Historiquement,
Justin Petipeu -  2002-10-25 21:32:48

Historiquement,

je dirais que cette vision des choses est impossible. Il faut comprendre, je crois qu'il y a bien eu une guerre des rits. Ce sont deux parties qui se sont affrontées, et Mgr Rouet ne s'en est pas caché dans sa fameuse homélie en réponse au livre de la FSSPX : "notre théologie de la messe, c'est ce que nous lisions en cachette au séminaire" a-t-il déclaré. Ca vaut mieux qu'un long discours...

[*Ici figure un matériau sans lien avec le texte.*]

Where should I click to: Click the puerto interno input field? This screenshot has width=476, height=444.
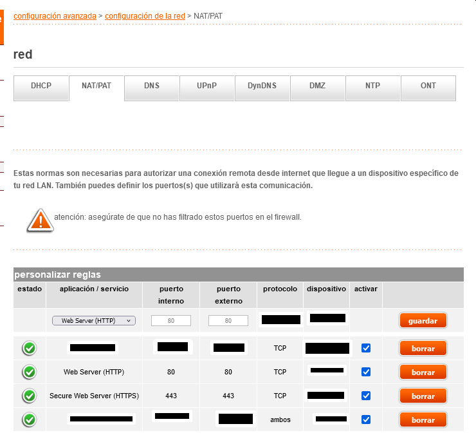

Il y a bien eu volonté de détruire la messe catholique : "Nous avons supprimé de nos rits les plus sacrés tout ce qui pourrait constituer l'ombre d'une pierre d'achoppement pour nos frères séparés"Bugnini). A partir d'une telle déclaration, les projets visant à trouver un compromis ou un bi-ritualisme -sauf provisoire et qui reposerait sur un silence pudique sur le NOM- sont voués à l'échec. C'est certain. Ou l'on croit dans le Sacrifice du Christ qui se renouvelle aux paroles du prêtre, ou l'on raconte la Cène...D'ailleurs, la mise en place du NOM n'a-t-elle pas été éclairante : brutale et "totale" ?

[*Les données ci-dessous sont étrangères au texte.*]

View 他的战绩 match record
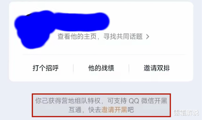Viewport: 202px width, 120px height. click(101, 68)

Quant'à la rupture, elle est due aux sacres. Mais les sacres eux-mêmes ne sont justifiés que pour continuer les ordinations..."Continuer le sacerdoce catholique". L'action au sein de l'Eglise est possible, mais elle comporte ce risque de faire accroire que finalement, les "accrocs" de la "messe en latin" ne sont qu'une chapelle parmi d'autres chapelles, complètement différentes. Veut-on d'une Eglise qui aille de "Témoignage Chrétien" à Fideliter ? sans distinction ? Je crois qu'il y a des différences qui touchent à l'essentiel.